Wednesday August 28, 2013
A
walk (or life) of integrity is a life that works. Life lived without integrity falls apart –
literally!
The
word “integrity” is usually associated with adherence to a strong code of moral
values and principles. The concept is as
old as the Garden of Eden, and as fresh as the computer chip that’s allowing
you to read this devotion. Integrated
circuits work to produce the memory/workings of that iPhone™ or PC. Circuits that tell each other the truth work;
circuits that give false information to the rest of the device are what we call
a “virus”; a big problem!
To
be “integrated” is to be whole, meaning put-together
and functioning in cooperation. In human
relationships integrity means thoughts, words and actions are all the
same. Opposites of the word include
“lying, cheating, stealing, broken promises….” And the list goes on, painfully
long.
If
living a life of integrity means always telling the truth, how, according to
the Psalmist, does that make you “joyful”?

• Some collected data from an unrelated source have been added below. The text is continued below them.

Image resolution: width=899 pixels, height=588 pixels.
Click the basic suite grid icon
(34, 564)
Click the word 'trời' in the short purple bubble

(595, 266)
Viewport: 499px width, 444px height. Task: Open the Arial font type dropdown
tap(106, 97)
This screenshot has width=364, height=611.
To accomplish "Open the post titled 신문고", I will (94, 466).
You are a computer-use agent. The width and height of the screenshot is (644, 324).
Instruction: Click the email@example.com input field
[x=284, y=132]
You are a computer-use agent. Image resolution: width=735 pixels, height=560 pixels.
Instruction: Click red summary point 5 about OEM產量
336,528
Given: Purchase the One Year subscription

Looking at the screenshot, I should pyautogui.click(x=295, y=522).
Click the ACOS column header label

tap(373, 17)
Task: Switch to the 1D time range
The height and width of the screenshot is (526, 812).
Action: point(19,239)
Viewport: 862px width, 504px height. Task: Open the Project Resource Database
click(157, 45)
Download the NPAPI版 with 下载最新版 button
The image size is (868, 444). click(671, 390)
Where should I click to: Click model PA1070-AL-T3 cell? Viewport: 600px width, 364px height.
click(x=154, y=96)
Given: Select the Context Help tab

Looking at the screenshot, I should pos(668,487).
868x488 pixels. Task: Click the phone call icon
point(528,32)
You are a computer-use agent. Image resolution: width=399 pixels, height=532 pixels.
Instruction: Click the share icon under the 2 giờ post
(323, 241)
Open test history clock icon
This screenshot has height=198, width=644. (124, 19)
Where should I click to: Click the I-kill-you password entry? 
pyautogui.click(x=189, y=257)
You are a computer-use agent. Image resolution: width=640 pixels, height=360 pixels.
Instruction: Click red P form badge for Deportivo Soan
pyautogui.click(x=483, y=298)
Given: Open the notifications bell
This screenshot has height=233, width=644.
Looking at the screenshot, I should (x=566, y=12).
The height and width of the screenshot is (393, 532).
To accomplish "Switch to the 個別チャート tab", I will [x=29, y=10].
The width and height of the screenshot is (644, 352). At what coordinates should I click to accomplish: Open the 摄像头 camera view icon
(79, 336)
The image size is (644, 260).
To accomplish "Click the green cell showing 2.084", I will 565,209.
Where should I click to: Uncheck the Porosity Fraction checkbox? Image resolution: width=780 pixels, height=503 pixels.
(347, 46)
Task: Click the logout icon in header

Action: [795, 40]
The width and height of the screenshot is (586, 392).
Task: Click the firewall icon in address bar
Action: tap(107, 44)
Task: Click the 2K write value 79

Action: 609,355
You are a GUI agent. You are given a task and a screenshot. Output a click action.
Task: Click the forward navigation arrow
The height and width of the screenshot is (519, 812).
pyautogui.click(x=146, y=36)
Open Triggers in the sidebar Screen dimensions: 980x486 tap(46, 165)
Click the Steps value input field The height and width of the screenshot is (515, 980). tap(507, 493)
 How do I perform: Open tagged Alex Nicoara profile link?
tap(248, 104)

Especially considering that sometimes telling the truth involves more
pain (in the short run) than telling a small lie! Where’s the harm?
Painful Truth
The
smallest deviation from truth is prevarication (a lie). When President Richard Nixon resigned from
office, it was the last act of a failed presidency. The trail led back to a lack of integrity –
playing loose with the rules of walking in truth.
Each
year theology students at Duke Divinity School attend a required seminar on
what kind of integrity is expected in the student concerning their studies and
work turned-in. Plagiarism, taking
someone else’s words and submitting them as your own, without giving credit to
the author, is cause for immediate course failure and dismissal from
school.
Isn’t
that drastic? Whatever happened to
second chances, grace? If a divinity
student will lie about the source to his professor, he will lie to a
congregation.
It’s that important
Presidents
and preachers aside, what about you?
In
a marriage, or relationships between cousins and sisters, down to dealings with
the neighborhood butcher….every transaction of speech and action is subject to truth.
Without it, the integrity of the community
begins to break apart like a china cup dropped on a hardwood floor.
This
is why Paul wrote:
…we will speak the truth in love, growing in every way more
and more like Christ, who is the head of his body, the church. Ephesians 4: 15b (NLT)
A
life of integrity demands speaking the truth; it’s the joyful, loving way to live.